When accounting for the purchase of materials for inventory, the cost of those materials in your inventory system will reflect what you paid your supplier for those materials. However, there are a wide variety of other costs that come into play to actually move the goods from the supplier’s facilities to your shelves, including:
- Handling Fees
- Taxes, Tariffs & Duties
- Import Fees
Landed costs allow you to capitalize these expenses and capture the true cost of your inventory. Allocating landed costs gives you more visibility into your true margins, taking into account every penny of the total price paid – not just to the vendor but to transportation companies, taxing authorities, freight forwarders, and others.

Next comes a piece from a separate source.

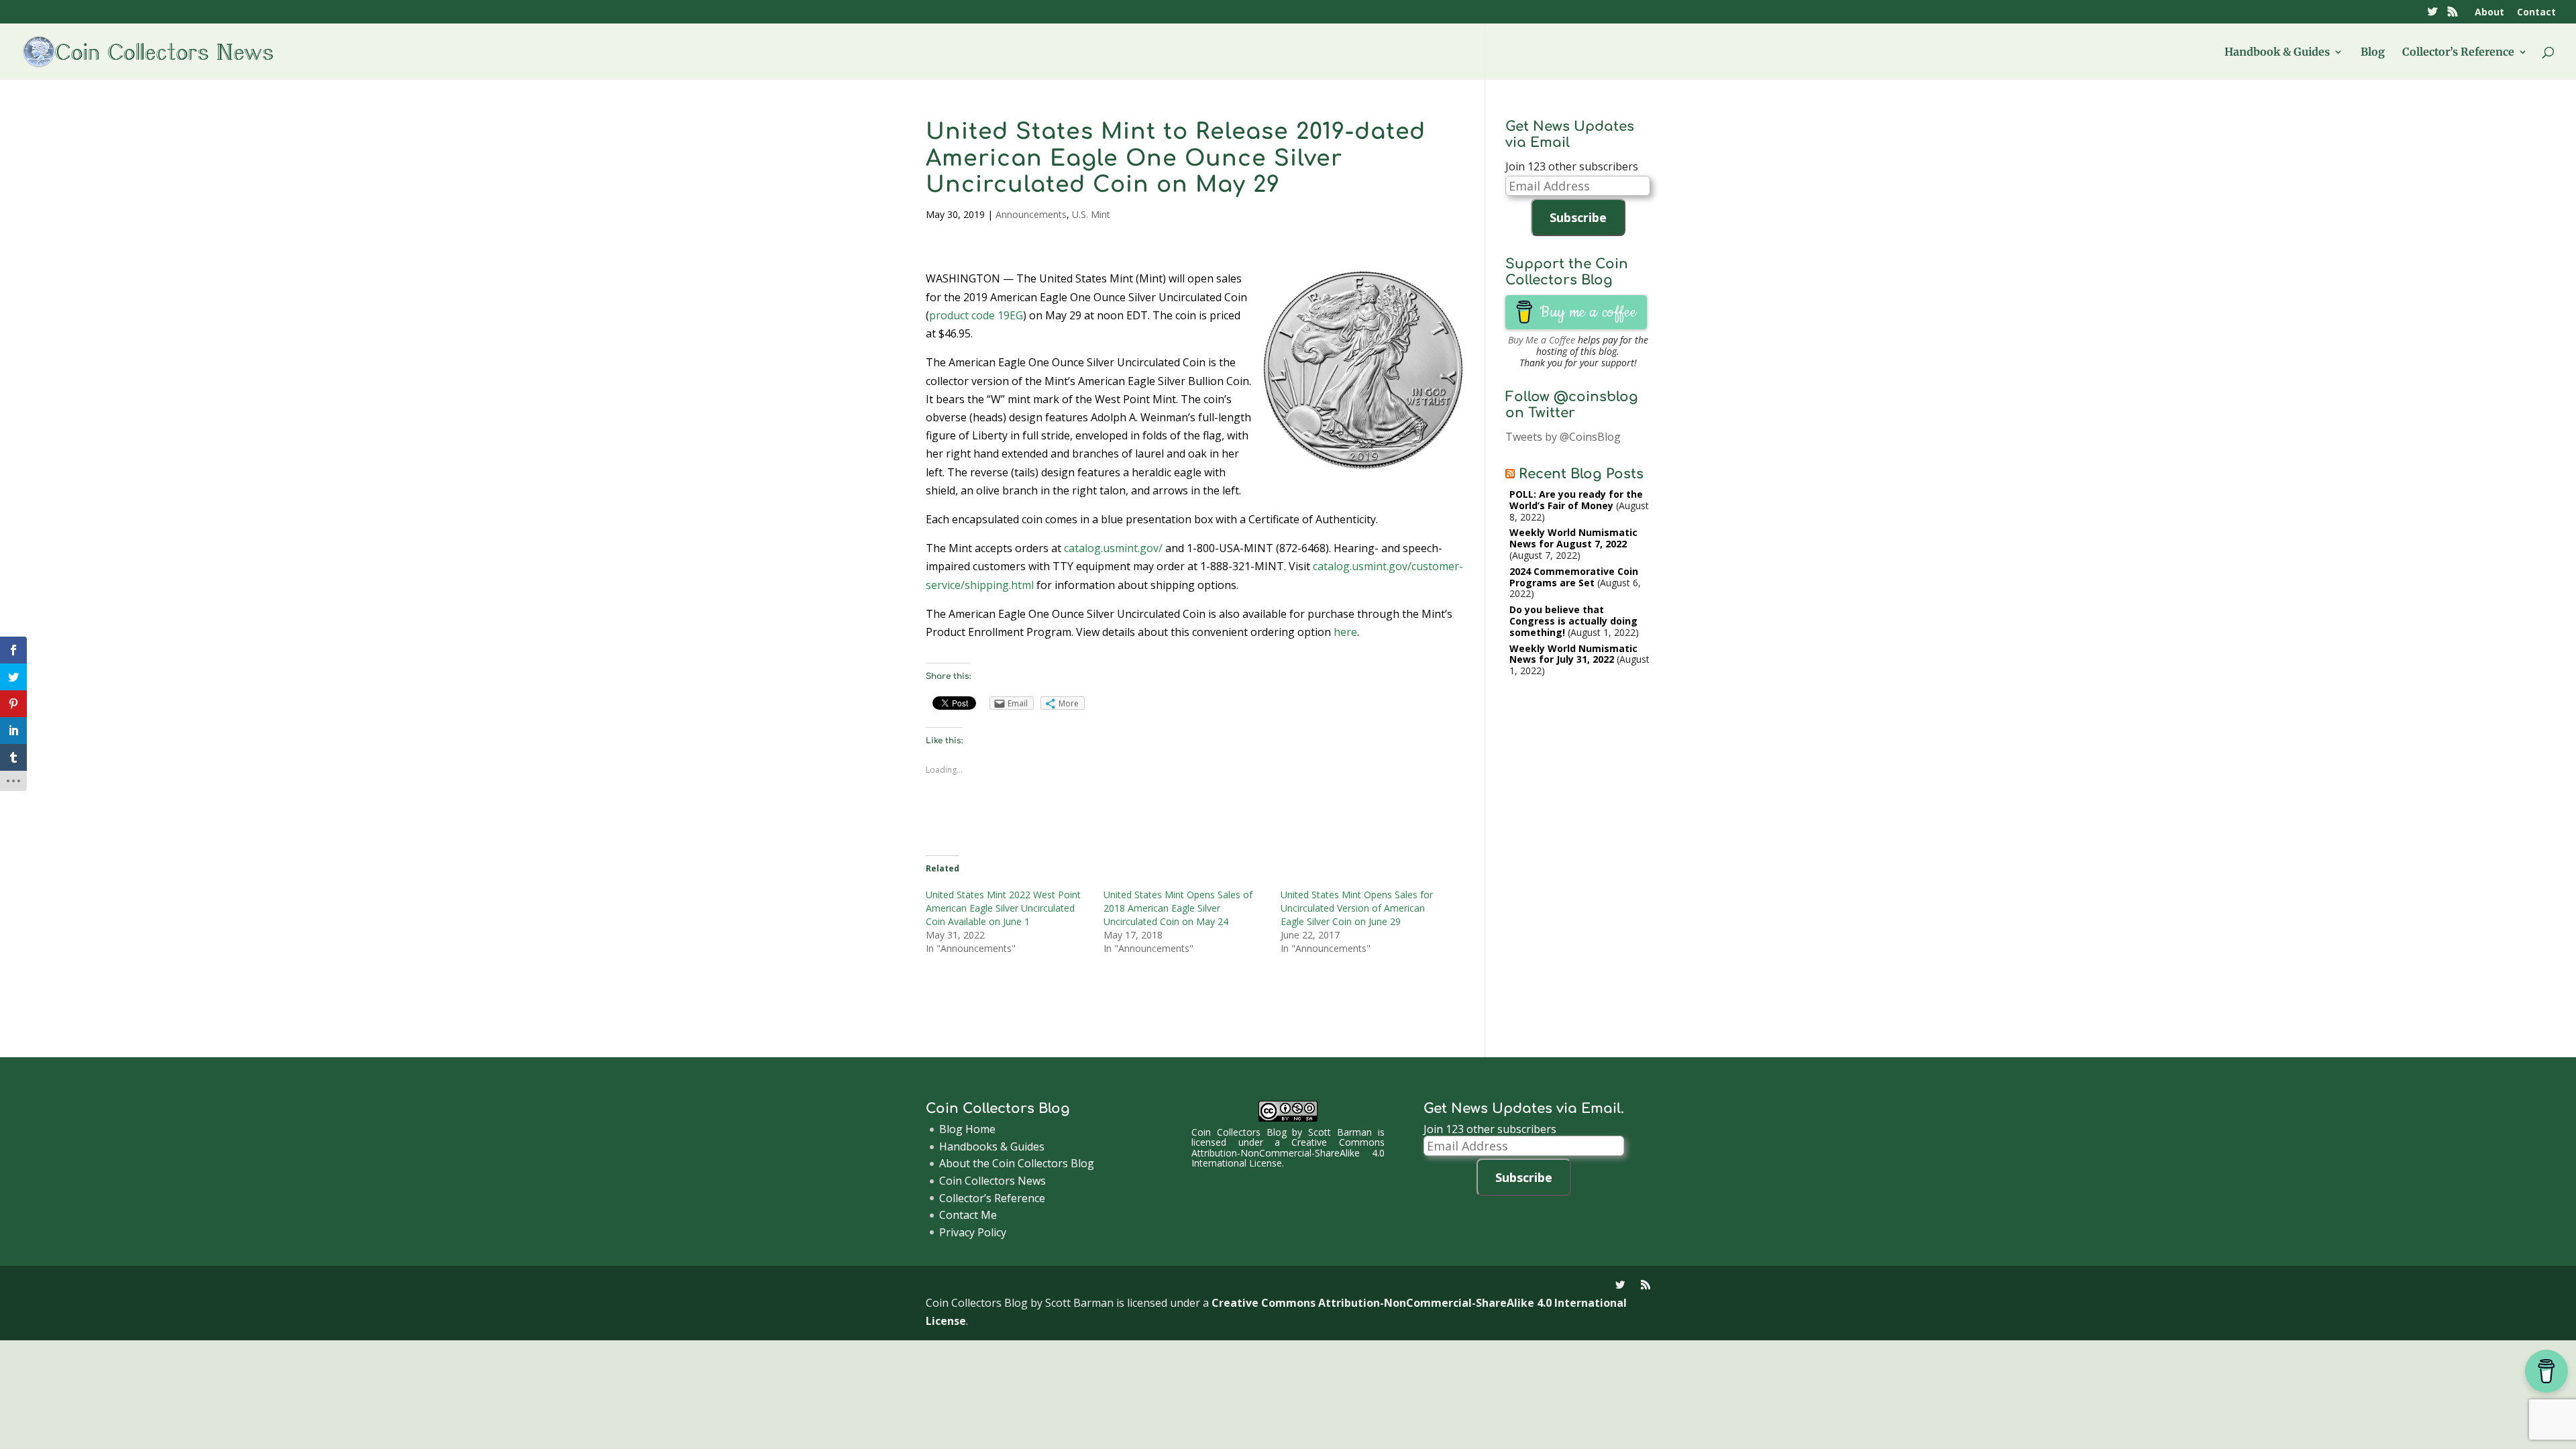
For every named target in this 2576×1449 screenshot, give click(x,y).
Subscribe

From an accounting perspective, the transactions involved in landed costing are simple. Let’s imagine a simple case where you pay a supplier $15,000 for inventory, and a trucking company $500 to deliver the inventory. First, we’ll get an AP invoice from the supplier for the inventory:
Debit AP Accrual $15,000
Credit Accounts Payable $15,000
And we’ll get an AP invoice from the trucking company for the services rendered:
Debit Freight Expense $500
Credit Accounts Payable $500
When the time comes to receive the goods on the AP invoice, once the landed costs are applied the transaction will look something like this:
Debit Inventory $15,500
Credit AP Accrual $15,000
Credit Freight Expense $500
This transaction combines the direct cost of the inventory purchase with the (previously) indirect cost from the trucking company, ensuring the the full cost of your inventory is reflected on the books.
By using landed cost tracking, you can gain more insight into the profitability of customers, products, and product lines, and make informed choices about pricing and sourcing as external variables change and costs fluctuate.